American Colonization Society: An Exercise in Compromise
The American Colonization Society was founded in 1817 as a result of agreements reached during a meeting on December 21, 1816. The purpose of this meeting was to bring together the efforts of state legislatures and colonization societies to create a national group supporting the idea of relocating freed slaves to Africa. Given the diverse group who supported colonization for different reasons, the society was doomed to be an effort in compromise.

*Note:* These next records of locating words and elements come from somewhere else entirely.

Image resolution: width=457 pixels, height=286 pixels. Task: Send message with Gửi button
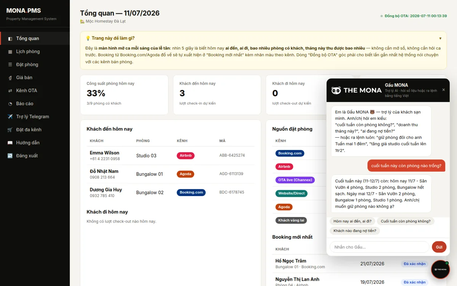[439, 247]
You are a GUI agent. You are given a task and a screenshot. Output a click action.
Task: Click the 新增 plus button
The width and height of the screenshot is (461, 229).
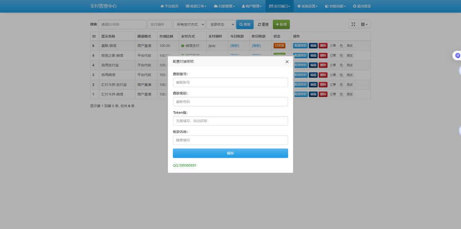281,24
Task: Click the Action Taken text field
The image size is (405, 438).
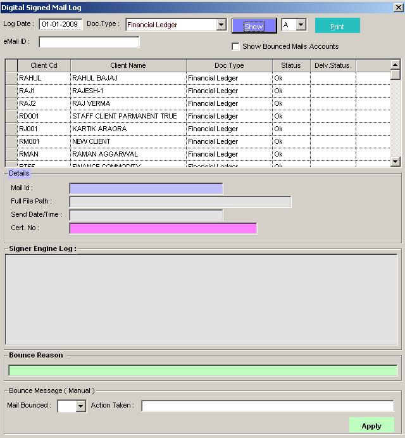Action: (x=267, y=406)
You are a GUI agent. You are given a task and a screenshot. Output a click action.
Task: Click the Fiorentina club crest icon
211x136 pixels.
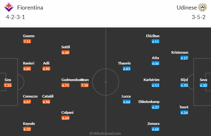pos(10,7)
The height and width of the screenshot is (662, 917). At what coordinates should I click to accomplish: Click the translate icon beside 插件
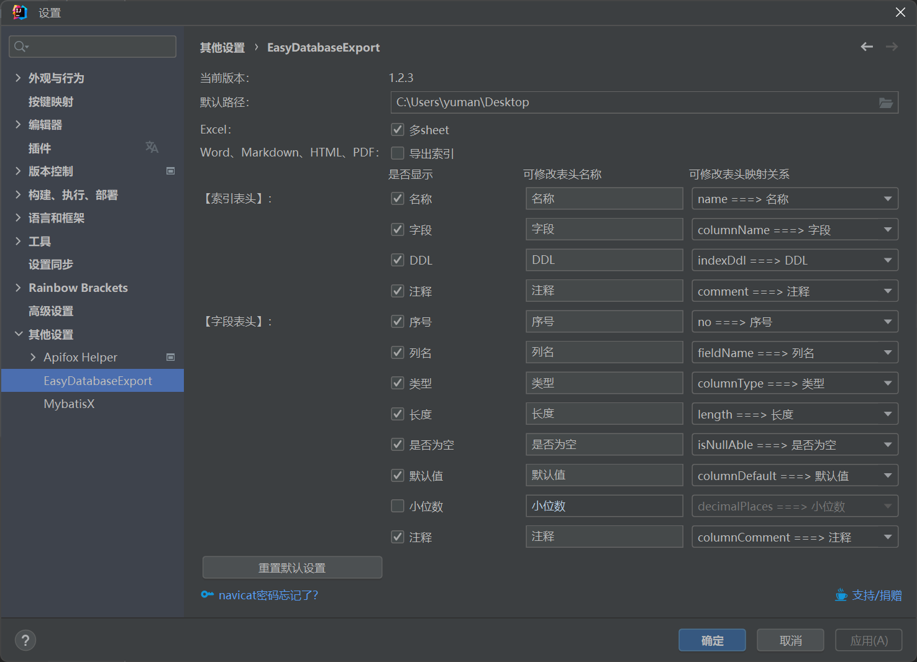[x=152, y=147]

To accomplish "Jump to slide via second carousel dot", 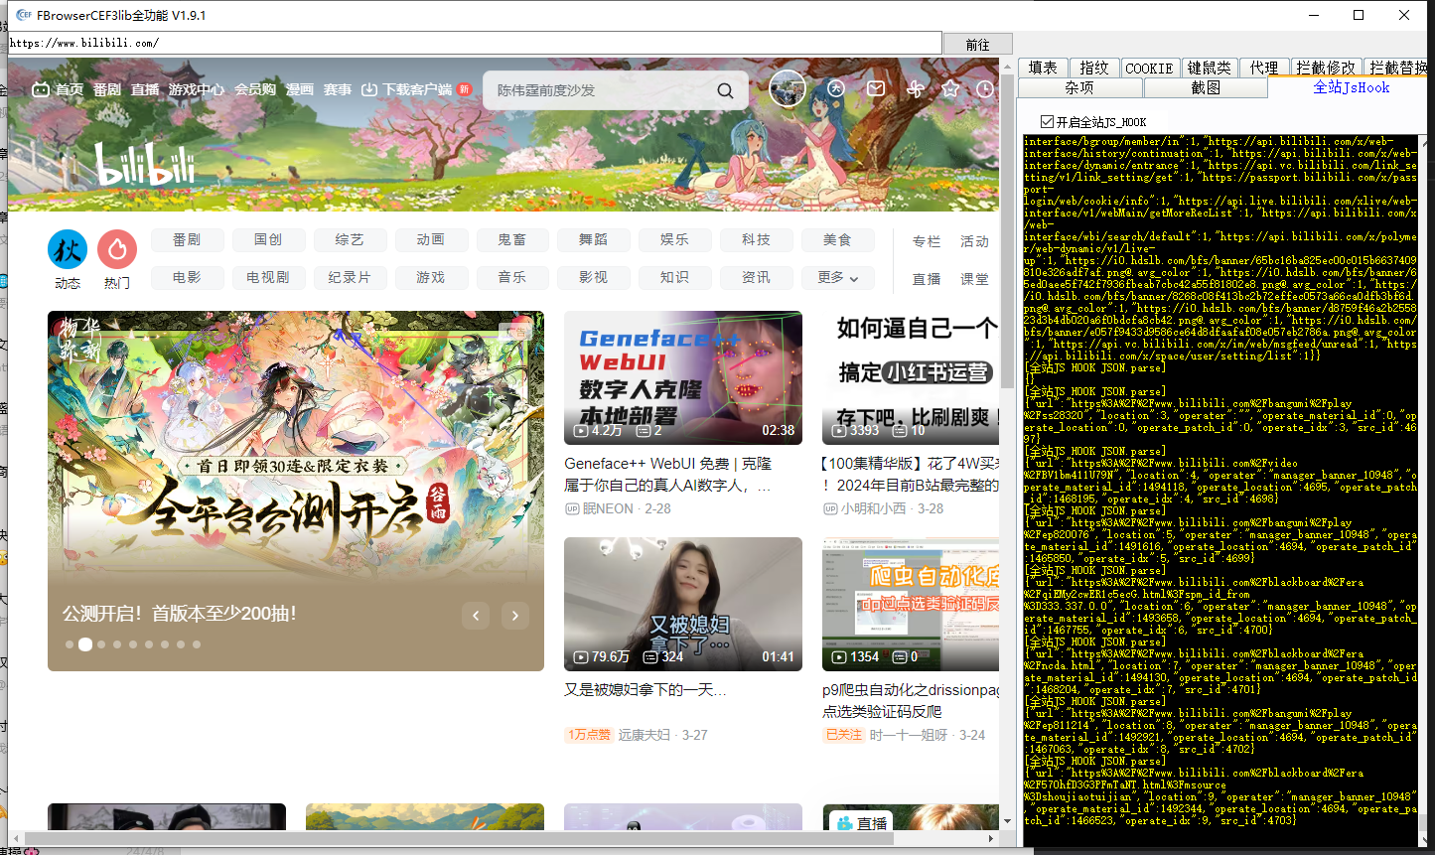I will (x=84, y=644).
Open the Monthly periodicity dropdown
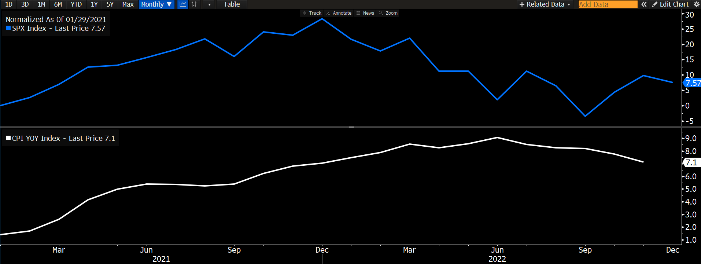The height and width of the screenshot is (264, 701). pos(156,4)
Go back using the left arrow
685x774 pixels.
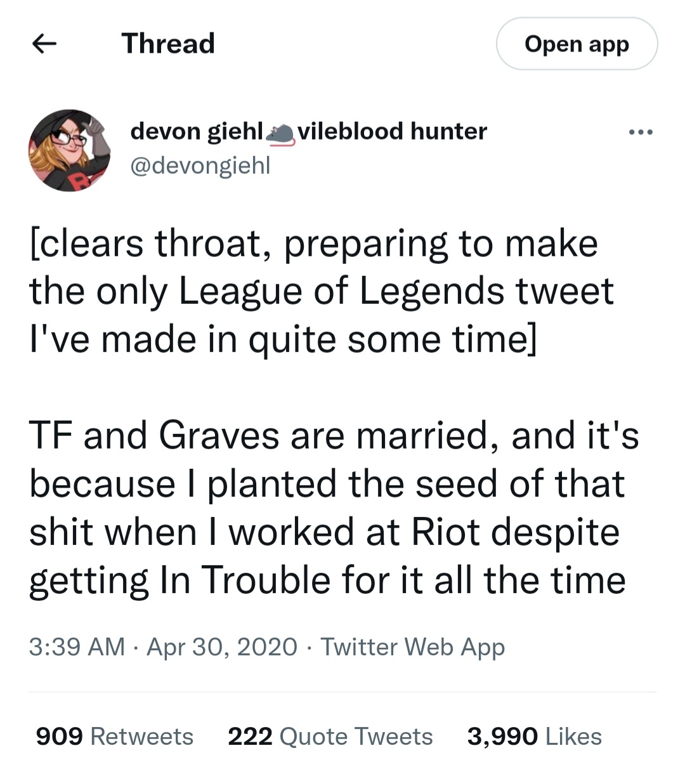(44, 44)
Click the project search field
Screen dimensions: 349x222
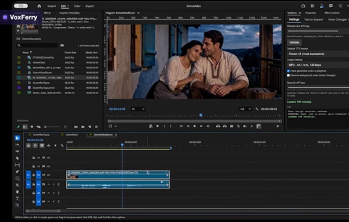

Formation of the American Colonization Society
The mandate set forth by the society was to send freed slaves to Africa instead of their emancipation into the United States. The Society was formed and led by representatives from three distinct groups of shareholders engaged in the support of colonization of freed, or emancipated slaves. The abolitionists in the group believed that African-Americans would be happier in Africa where it was believed they could live without fear of racial discrimination. Church leaders and devote Christians believed that African-Americans raised as slaves could aid in spreading the gospel and “civilizing” Africa. Finally, the third school of thought was that it would be better to deport former slaves rather than risk their activism at home and their potential threat to security (Library of Congress, 2010).
Conflict and Compromise
Initially, the motivation to hold the December 21 meeting was led by political leaders, including a Virginia Assemblyman–Charles Fenton Mercer, to curtail slave rebelliousness. To some of the leaders, including a Presbyterian minister from New Jersey–Robert Finley, morality and theological issues were at the forefront of ideals (Southard, 2009). While the politicians gained support from the paranoid former and about to be former, slave owners, religious leaders received support from their followers. This left the abolitionists, whose motivation was to end slavery, who by the 1830s were so frustrated with the Society as being nothing more than a scheme hatched by slaveholders, they organized protests against the society (Library of Congress, 2010).
As a compromise can be defined as something that combines qualities or elements of different things, the Society once created was certain to be an operation of compromise and rhetoric. It is clear that abolitionists who wished only to see slavery abolished and former slave owners who did not want their slaves emancipated into the local area where not motivated by the same reasons for supporting colonization.